DATASET RECORDS:
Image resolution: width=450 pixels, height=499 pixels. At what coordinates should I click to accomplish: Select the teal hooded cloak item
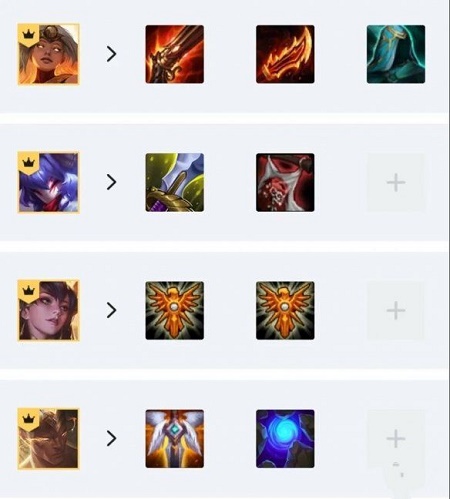coord(396,54)
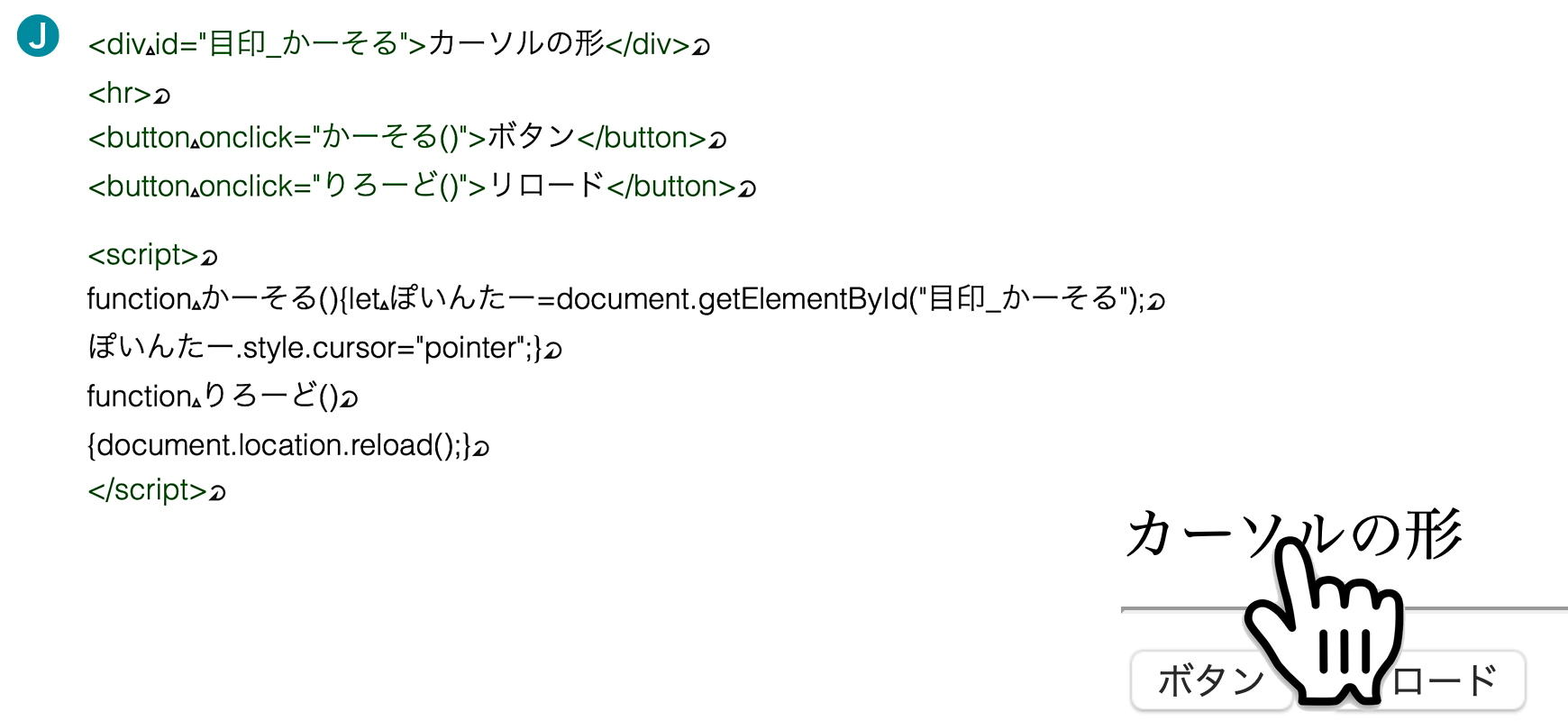Click the ボタン button in the preview
Screen dimensions: 1568x721
coord(1210,681)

REQUIREMENTS:
Copy every line of the items above word for word, but omit the pictures from your answer.

FULL RESPONSE:
Image resolution: width=450 pixels, height=499 pixels. At what coordinates should I click to accomplish: Select the teal hooded cloak item
coord(396,54)
Click the ボタン button in the preview
Screen dimensions: 1568x721
coord(1210,681)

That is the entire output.